Input for this task:
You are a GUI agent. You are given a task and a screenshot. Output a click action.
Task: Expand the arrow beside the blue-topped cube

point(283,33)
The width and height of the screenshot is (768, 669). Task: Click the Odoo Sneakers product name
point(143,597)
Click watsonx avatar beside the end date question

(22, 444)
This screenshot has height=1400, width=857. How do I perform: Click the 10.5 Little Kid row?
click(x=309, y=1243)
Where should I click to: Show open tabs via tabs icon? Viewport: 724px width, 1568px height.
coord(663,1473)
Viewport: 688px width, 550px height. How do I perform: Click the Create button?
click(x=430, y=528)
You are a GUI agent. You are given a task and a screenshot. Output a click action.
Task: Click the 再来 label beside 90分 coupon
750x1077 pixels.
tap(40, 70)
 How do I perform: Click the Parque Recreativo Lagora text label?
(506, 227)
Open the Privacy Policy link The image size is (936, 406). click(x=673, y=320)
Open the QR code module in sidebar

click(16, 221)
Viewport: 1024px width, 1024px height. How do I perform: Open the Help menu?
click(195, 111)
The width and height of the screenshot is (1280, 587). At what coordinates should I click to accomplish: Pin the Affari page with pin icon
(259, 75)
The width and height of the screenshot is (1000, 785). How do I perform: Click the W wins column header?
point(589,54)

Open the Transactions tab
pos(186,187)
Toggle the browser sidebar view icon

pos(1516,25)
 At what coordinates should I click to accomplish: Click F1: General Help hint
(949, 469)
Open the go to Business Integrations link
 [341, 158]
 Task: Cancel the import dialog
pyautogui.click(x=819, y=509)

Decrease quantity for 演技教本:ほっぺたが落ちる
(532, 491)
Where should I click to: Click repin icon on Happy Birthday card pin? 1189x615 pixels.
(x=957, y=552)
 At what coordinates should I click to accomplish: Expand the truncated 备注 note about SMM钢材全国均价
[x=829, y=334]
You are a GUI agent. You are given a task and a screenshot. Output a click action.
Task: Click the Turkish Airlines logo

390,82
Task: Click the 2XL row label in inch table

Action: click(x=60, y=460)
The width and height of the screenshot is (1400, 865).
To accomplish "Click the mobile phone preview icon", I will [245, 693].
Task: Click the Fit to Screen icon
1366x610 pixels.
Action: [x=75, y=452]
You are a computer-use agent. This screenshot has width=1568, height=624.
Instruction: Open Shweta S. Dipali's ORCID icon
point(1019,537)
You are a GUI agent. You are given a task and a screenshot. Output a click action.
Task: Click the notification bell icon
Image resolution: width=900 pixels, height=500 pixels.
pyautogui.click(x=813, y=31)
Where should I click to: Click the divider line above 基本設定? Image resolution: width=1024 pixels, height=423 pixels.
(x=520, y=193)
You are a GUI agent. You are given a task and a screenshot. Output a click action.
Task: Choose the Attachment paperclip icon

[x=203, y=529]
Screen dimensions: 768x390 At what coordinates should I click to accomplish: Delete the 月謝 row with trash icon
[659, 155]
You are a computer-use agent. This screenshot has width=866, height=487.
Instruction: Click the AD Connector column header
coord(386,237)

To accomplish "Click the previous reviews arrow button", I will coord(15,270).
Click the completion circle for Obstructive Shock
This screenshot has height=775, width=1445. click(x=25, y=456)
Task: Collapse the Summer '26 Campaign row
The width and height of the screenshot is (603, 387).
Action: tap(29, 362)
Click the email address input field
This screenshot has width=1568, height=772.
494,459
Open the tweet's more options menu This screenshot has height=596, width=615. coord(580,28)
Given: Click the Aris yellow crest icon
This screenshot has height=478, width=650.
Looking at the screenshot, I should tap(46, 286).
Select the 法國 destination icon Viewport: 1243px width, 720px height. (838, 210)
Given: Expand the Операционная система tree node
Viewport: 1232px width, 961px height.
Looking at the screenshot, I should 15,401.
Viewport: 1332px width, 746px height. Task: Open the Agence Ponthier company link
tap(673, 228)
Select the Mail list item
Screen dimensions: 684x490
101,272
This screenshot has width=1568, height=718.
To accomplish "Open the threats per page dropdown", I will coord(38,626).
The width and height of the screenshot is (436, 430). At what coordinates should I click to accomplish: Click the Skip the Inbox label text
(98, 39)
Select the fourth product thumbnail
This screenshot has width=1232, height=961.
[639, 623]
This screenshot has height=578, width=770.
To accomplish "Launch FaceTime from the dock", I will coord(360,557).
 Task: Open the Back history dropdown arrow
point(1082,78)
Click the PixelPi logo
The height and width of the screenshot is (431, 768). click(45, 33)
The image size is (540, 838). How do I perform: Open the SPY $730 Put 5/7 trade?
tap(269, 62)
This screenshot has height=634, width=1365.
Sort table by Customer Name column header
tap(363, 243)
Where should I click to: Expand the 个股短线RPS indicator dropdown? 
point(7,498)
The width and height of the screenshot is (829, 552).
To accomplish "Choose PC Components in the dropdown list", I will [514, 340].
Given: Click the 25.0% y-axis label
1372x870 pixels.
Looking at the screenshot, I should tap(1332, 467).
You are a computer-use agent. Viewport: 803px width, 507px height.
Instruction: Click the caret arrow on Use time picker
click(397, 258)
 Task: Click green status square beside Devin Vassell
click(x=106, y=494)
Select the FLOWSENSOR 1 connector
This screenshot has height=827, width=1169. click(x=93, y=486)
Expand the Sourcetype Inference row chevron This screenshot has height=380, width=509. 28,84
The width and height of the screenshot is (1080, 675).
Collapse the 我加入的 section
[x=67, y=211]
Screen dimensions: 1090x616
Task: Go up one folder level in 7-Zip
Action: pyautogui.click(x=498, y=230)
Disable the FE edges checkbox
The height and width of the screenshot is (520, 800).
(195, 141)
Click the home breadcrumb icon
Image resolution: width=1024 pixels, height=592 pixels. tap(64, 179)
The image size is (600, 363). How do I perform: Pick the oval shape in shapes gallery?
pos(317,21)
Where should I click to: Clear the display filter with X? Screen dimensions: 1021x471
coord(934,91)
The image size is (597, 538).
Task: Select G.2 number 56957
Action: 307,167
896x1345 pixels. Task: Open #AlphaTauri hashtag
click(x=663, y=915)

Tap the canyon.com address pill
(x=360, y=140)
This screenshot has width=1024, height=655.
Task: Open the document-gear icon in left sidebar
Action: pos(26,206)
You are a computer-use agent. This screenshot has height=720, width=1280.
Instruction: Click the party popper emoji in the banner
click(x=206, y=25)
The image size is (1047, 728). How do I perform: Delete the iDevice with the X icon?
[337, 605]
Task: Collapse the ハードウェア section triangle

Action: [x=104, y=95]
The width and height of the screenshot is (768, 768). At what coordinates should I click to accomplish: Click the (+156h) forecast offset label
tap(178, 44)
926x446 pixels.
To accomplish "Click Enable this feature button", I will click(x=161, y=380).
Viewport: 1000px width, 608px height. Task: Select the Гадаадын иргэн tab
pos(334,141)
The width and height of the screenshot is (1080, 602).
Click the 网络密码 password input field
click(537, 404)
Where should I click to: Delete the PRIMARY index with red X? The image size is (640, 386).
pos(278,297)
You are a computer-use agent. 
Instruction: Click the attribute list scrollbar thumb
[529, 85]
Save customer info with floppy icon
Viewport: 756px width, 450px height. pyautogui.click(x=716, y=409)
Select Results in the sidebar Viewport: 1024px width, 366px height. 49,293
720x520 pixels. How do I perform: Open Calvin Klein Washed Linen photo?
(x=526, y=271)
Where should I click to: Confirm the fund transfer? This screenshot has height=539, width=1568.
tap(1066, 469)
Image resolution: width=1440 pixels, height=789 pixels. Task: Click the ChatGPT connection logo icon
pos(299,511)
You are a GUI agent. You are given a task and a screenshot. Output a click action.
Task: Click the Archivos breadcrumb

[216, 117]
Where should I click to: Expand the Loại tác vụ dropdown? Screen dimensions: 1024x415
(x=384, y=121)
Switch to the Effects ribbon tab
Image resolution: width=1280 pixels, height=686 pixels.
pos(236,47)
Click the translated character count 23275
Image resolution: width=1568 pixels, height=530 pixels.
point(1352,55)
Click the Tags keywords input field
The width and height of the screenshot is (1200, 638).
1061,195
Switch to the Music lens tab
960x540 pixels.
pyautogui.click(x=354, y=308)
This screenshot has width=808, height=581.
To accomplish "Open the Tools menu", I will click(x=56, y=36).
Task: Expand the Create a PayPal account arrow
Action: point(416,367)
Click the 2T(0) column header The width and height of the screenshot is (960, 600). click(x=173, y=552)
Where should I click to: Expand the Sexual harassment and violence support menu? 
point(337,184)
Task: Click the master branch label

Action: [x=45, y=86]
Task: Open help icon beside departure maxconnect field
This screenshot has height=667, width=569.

Your assignment:
If the word "Switch" appears in a line above, copy that line.

Result of the task:
Switch to the Effects ribbon tab
Switch to the Music lens tab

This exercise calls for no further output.